If we are going to teach history, we need to teach things that are important. You want to understand more about gay history? Take a class on it in college. Gay civil rights will be discussed in high school, as will gay marriage. Other smaller issues, just to pander to a group? Should not happen... nor should it happen to ANY group.
I don't know how representative my 9th grade American History class was, but if memory serves, "Current Events" was the last chapter in a long textbook. We barely covered anything in detail, having run out of time and it being the end of the school year, but even if we had kept to the schedule, the chapter covered everything since WWII - the rise of communism, wars in korea and vietnam, the bay of pigs, the kennedy assassination, reagan, thespace race, challenger, aids, etc.
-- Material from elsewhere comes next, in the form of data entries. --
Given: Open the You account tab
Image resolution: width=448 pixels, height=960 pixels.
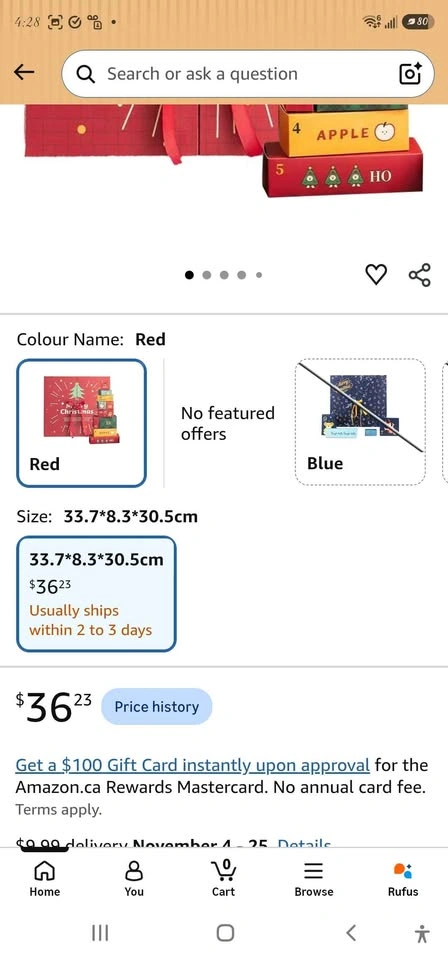Looking at the screenshot, I should coord(134,877).
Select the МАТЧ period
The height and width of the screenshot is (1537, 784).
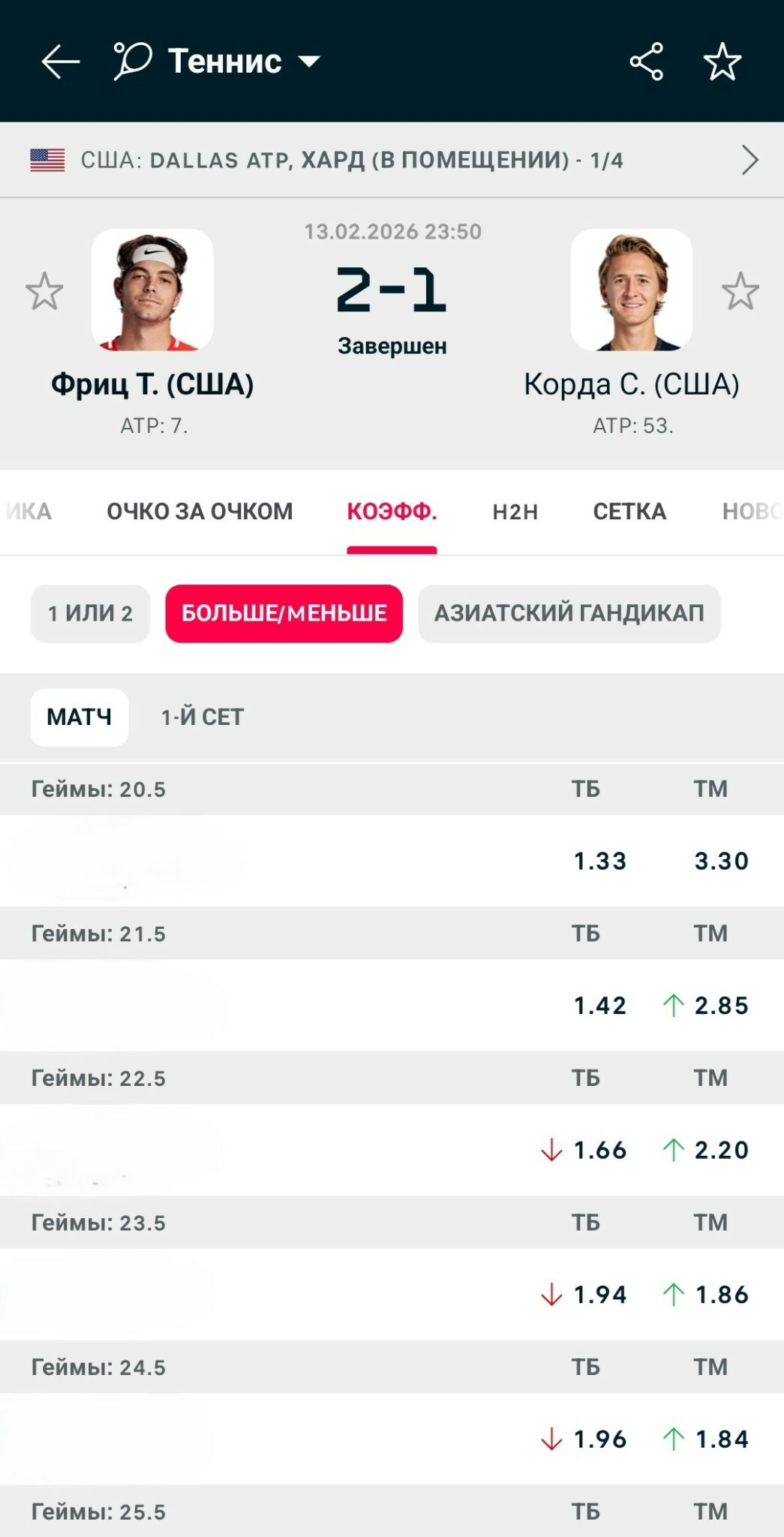[79, 717]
That's a TON of stuff all given short schriff and I don't see how gay marriage fits, or if so, how it could be anything more than a one or two sentence blurb in a paragraph on legislative trends (which is slightly less than the paragraph we may have received on the formation of Israel).

Needless to say, the only kids who knew any post WWII history were those that took the elective class on current events (where this topic makes much more sense), which meant that you missed psychology, anthropology, geography, or one of the other electives.

Perhaps it will be a more important topic in history 20 years from now, but I just don't see it in 2010. I think one could argue that we're still living or have yet to live what may be the most significant history.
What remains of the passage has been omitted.